Inside the gallery, most of the space is currently given over to an exhibition of the work of fellow British artist Gillian Wearing, who is known for her striking photographic representations and short films. On the ground floor, the main gallery space is subdivided into plywood-walled rooms, within which some of her videos play. These are striking and disturbing works – ‘Sacha & Mum’ shows a scene of domestic violence, with reversed speech and slow-motion (somewhat reminiscent of a scene from David Lynch’s ‘Twin Peaks’) while ’10-16′ features interviews with young people talking about their issues, but dubbed onto video of adults who are lip-synching their words, including an older woman on a window seat and a naked dwarf in a bath!

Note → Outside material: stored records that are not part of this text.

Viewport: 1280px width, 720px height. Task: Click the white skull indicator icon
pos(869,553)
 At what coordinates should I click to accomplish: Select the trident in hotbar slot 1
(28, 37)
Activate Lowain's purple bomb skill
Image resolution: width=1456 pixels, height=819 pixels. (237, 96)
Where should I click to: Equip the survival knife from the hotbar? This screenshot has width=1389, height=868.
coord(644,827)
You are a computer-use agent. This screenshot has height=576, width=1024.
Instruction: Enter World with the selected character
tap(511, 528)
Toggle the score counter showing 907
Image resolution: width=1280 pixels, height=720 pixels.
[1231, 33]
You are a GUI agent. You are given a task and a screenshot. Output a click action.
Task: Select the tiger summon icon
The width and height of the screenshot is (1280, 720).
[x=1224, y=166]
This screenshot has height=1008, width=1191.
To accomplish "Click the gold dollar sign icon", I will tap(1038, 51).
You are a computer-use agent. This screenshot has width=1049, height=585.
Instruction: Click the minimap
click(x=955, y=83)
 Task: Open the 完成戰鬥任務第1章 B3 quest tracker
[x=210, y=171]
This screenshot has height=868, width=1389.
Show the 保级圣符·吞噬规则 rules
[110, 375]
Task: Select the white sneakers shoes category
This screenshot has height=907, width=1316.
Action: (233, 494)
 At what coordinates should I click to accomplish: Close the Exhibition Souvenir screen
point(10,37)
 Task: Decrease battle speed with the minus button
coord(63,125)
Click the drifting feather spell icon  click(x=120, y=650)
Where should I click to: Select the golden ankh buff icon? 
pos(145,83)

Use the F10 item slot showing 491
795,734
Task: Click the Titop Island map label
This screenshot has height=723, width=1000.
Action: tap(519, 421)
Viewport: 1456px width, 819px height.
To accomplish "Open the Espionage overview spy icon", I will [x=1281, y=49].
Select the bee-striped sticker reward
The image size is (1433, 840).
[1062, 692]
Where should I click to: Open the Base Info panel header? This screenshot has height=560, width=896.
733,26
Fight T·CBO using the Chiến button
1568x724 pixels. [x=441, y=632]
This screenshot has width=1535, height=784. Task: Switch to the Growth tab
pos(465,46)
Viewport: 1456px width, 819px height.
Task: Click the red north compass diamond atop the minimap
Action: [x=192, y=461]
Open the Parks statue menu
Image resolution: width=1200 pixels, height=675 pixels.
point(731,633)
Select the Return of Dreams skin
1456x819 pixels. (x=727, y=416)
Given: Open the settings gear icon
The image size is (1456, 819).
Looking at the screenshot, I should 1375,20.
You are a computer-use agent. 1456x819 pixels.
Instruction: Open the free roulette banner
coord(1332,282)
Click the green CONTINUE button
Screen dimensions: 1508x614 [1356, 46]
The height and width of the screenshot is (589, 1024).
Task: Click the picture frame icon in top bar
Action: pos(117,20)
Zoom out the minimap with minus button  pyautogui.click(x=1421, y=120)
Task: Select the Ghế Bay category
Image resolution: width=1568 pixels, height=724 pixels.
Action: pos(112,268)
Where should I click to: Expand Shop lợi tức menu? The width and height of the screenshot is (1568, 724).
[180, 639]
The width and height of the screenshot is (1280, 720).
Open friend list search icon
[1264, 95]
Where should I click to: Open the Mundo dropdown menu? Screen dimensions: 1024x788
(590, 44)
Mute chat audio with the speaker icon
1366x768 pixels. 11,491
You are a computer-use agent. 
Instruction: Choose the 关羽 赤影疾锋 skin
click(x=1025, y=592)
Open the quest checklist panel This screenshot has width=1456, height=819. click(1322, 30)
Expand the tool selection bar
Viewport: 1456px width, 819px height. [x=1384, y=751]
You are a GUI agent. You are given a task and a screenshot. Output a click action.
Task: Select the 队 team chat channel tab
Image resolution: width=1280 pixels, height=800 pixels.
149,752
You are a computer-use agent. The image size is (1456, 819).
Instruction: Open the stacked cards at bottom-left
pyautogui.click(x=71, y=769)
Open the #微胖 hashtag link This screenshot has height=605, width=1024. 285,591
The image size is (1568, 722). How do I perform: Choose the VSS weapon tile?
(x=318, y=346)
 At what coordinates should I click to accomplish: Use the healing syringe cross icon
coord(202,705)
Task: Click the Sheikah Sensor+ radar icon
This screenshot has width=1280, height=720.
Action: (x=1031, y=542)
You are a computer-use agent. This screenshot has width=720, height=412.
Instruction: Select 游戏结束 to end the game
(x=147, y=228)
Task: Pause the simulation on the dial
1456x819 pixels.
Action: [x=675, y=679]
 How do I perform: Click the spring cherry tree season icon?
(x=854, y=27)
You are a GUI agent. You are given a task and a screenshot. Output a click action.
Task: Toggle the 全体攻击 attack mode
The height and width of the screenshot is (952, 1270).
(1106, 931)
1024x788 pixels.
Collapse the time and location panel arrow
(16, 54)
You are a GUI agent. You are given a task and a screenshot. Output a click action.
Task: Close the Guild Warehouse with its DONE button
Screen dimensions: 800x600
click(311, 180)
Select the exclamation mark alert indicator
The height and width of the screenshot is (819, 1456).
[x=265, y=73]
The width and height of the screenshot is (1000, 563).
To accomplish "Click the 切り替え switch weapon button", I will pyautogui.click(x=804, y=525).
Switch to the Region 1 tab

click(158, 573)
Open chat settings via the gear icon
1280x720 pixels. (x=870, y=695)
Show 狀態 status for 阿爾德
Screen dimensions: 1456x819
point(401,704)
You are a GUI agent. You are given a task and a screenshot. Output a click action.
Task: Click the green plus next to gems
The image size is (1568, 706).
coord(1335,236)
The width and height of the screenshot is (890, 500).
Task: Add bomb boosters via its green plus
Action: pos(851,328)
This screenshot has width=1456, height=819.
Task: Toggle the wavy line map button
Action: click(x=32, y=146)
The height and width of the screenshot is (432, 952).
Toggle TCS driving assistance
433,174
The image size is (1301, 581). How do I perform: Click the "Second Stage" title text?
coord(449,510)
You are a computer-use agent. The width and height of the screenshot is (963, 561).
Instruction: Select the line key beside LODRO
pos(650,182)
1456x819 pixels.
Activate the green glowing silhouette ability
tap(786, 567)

The Gillian Wearing exhibition continues on the second floor with the 1992 ‘Signs’ – people photographed in the street holding hand-written signs setting out their innermost thoughts. They’re all very thought-provoking but the two that struck me most were the black police officer holding a sign simply saying “HELP!” and the strikingly handsome young businessman holding a sign with two words written on it that reveals something rather different about him than you might imagine. The exhibition continues through to the next gallery and a series of large photographs in brightly coloured frames – the ‘Self Portraits’ where Wearing dons a series of realistic masks which carry the features of people who have been significant in her life – her grandfather, grandmother, mother and so on. There’s something deeply disturbing and rather macabre about these pieces, looking almost as if she has peeled off their faces and placed them over her own. The show finishs with ‘Confessions’ – a series of confessional booths within which videos play where we hear the voices of people talking about difficult periods earlier in their lives and the guilt and contrition that they feel about these experiences, but where again Wearing dons a mask and lip-synches.
Unfortunately you’ll have to be quick if you want to catch Gillian Wearing’s exhibition at the Whitechapel Gallery – it ends this Sunday, 17 June. They are, however, open until midnight tonight. Adult tickets for the exhibition are priced at £9.50.